Data Lake has become one of the latest buzzwords for data management. It is probably the most misunderstood concept. The reason for that is it could be different for each organization. It depends on how much data exists, what the bottlenecks are and how is it going to be used. The good news is that technology exists today that can enable a wide variety of use cases, a good example is the Hadoop ecosystem. 
In pharmaceutical and biotechnology research organizations, there has been a explosion of data long before it hit other industries. From sequencing of the human genomes over multiple years to now sequencing multiple genomes per week, that generated terabytes of raw data, which needed to be managed in a  way so it could be analyzed at least as fast as it was getting produced. Now with Hadoop based solutions, this is somewhat a solved problem, but it was not the case when sequencing technologies started evolving more than 10 years ago.  Then there are experiments that get conducted through various departments in the quest to characterize functions of genes for example. Scientists need a flexible environment to store their results, and record their insights and be able to quickly share those insights with other groups within the organization. The experimental data requires a structured data management treatment, but the insights are largely unstructured text that need to be then analyzed as such, which is where a data lake solution can provide value.There are new technologies being introduced in laboratories all the time, and there is a need to quickly integrate the data from these systems. Traditionally, the way to manage experimental protocols and data has bee to develop large enterprise LIMS systems that take several years to develop and are generally obsolete by the time they are deployed. A data lake in this context could be a re-imagined LIMS system that does not require thousands of hours of programming to integrate new sources of experimental data. One can argue you can still dump the output from experiments in a Hadoop environment, but managing samples through a laboratory workflow and seamlessly integrating instrumentation within that workflow  all the while tracking the details of each process is needed for regulatory reasons.  Data lake in a biotechnology research organization has the potential to accelerate productivity by removing bottlenecks in data movement through the organization, but it has to be designed for efficiency like any IT system. A high performance data storage and analysis environment is needed for both exploratory analytical experiments as well as production data analysis processes, both of which can potentially utilize variants of the data lake concept utilizing the Hadoop ecosystem.
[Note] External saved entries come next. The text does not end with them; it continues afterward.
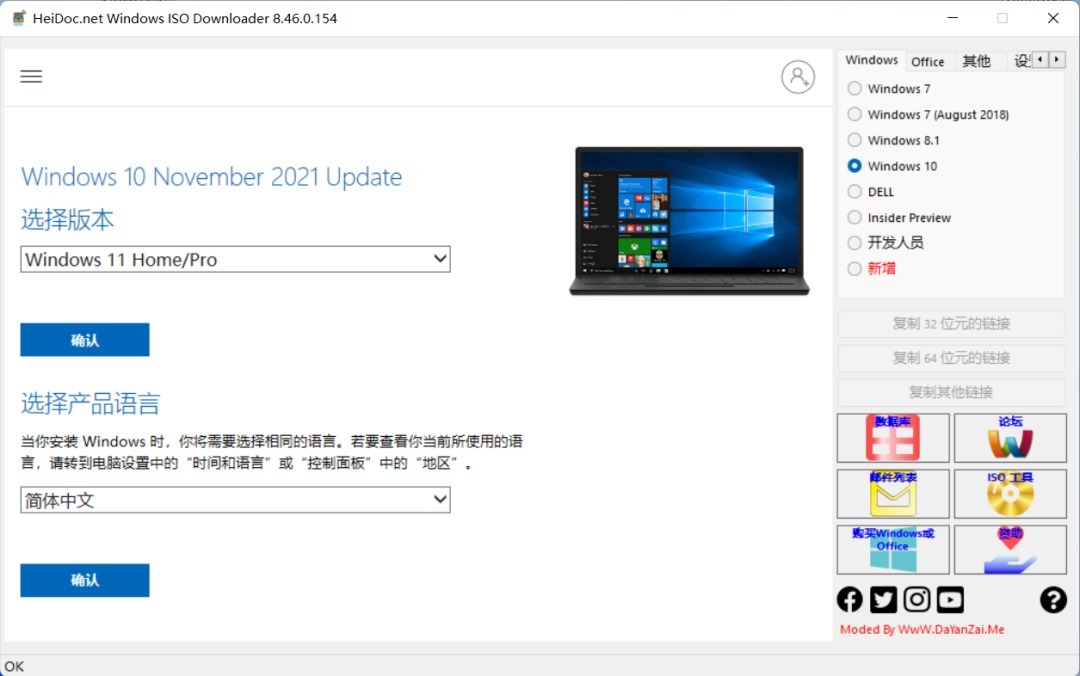Viewport: 1080px width, 676px height.
Task: Open the Instagram social icon
Action: point(917,599)
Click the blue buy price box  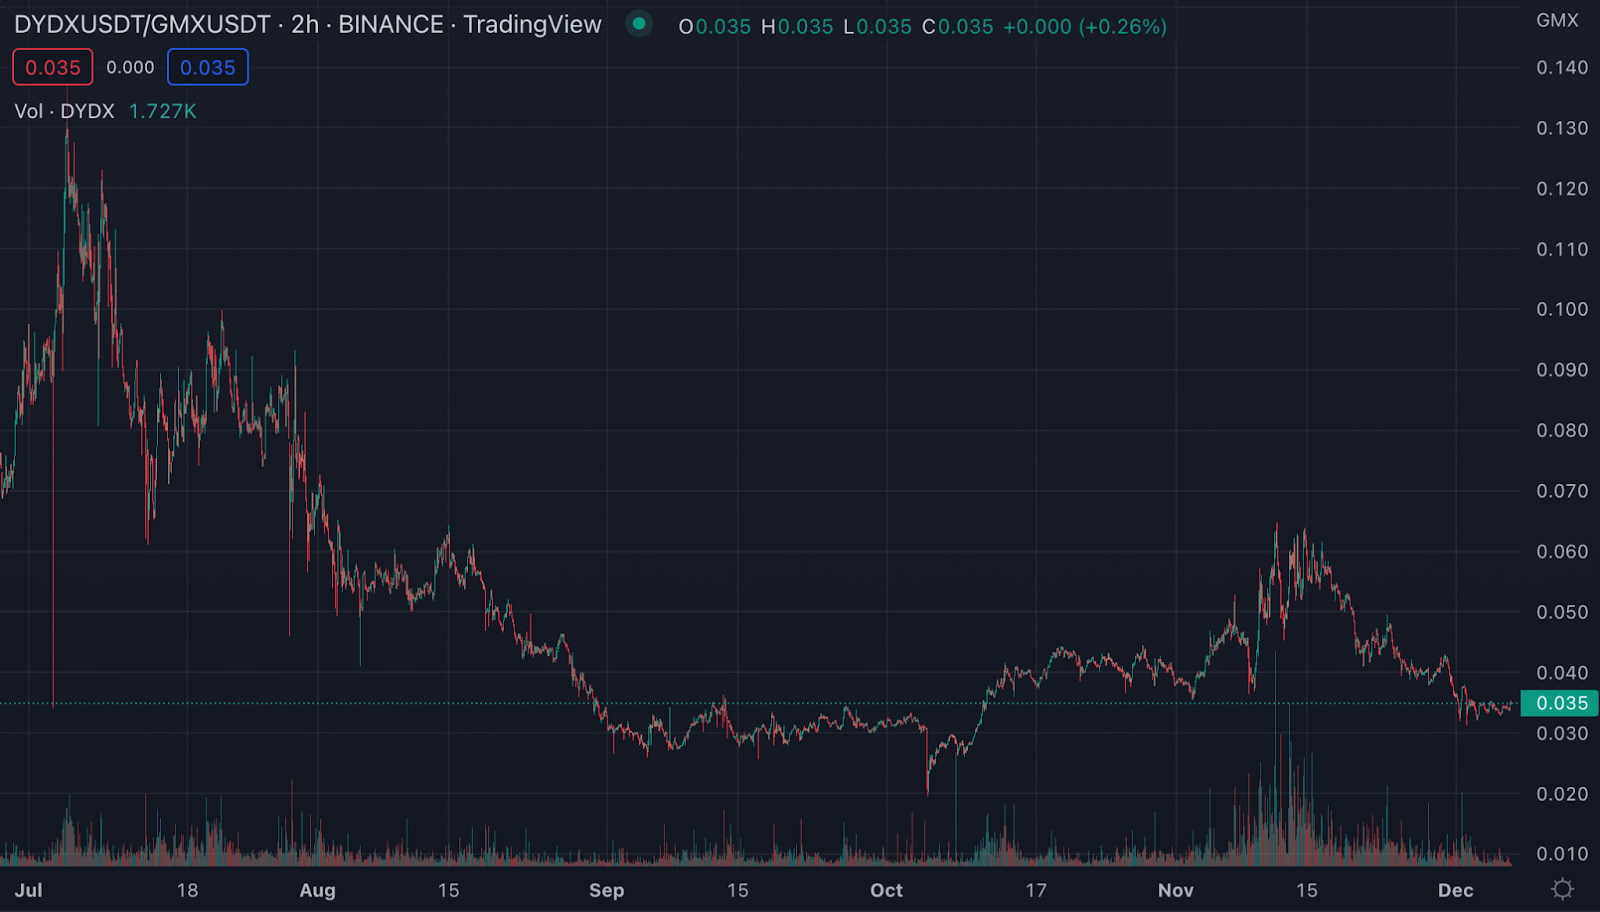(x=208, y=67)
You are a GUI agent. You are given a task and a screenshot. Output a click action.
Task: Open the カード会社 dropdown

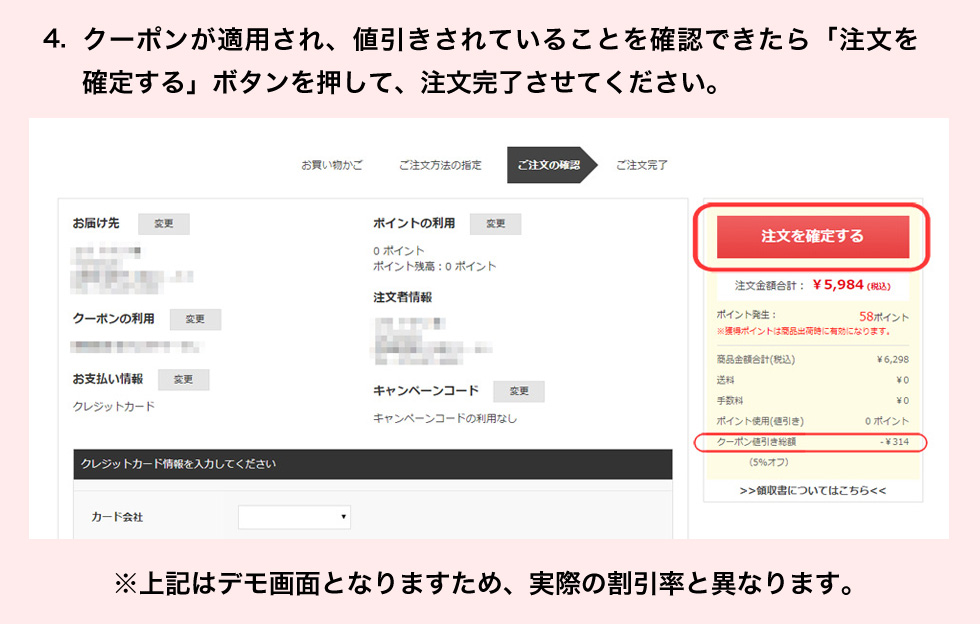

In the magazine publishing industry or any consumer retail industry, the understanding the value of efficiently managing and utilizing large amounts of data is in its infancy by comparison to the the biological sciences mentioned above. In most cases, marketers are the key users of data for in any consumer retail industry. In the magazine publishing industry, traditionally, they would sales data and use segmentation to group their customers and maybe use some demographic data from other sources to further refine groups, and then either cross-sell or up-sell or flat out ignore bad payers for example. Very little statistical modeling was involved in this relatively simple model. In the last decade, there has been a explosion of data now available that can potentially characterize these customers even better beyond just the purchase history. The challenge here is to develop a analytical methodology that can extract the signal from the noise. A bigger challenge is even knowing what the signal is you are looking for, and how do you know it is significant. In such a environment, the role of the data lake is really less of data management, more of a playground that enables data scientists to use large data sets and run exploratory analyses to run data experiments, develop new methods and test them rapidly with new sources data as they become available. In this context, the data lake maybe more of a data repository that ingests data from all sources, internal and external, structured and unstructured and provides enough resources for data scientists. Most consumer retail organizations are not as mature as Google, Amazon etc, hence the data lake maybe more of a simplistic solution to get started. The key for such companies is to start small and carefully define specific use cases to be implemented first as they launch the data lake journey.
The current marketing materials from Hadoop vendors will try to convince you they have the data lake strategy for you, but in fact every IT organization in conjunction with the business needs to define what it is going to be. Managing and analyzing large amounts of data is a key requirement for business success now, but it each business needs to define what that means for them. Technology continues to evolve at a rapid pace, utilizing the power of opensource. As new use cases for data and analytics are explored, new components are being added to the Hadoop ecosystem as we speak. There is a lot of confusion and opinions regarding the Hadoop environment due to that. An experience that an organization may have had with Hadoop 2 years ago maybe no longer relevant as the solution set has evolved. Picking a vendor that stays somewhat current with the technology trends is an important consideration, as you launch your data lake strategy.
CIOs and C-level execs are enamored by the data lake term, but unfortunately, it is not something you can just buy off the shelf and check a box: "we now have a data lake"!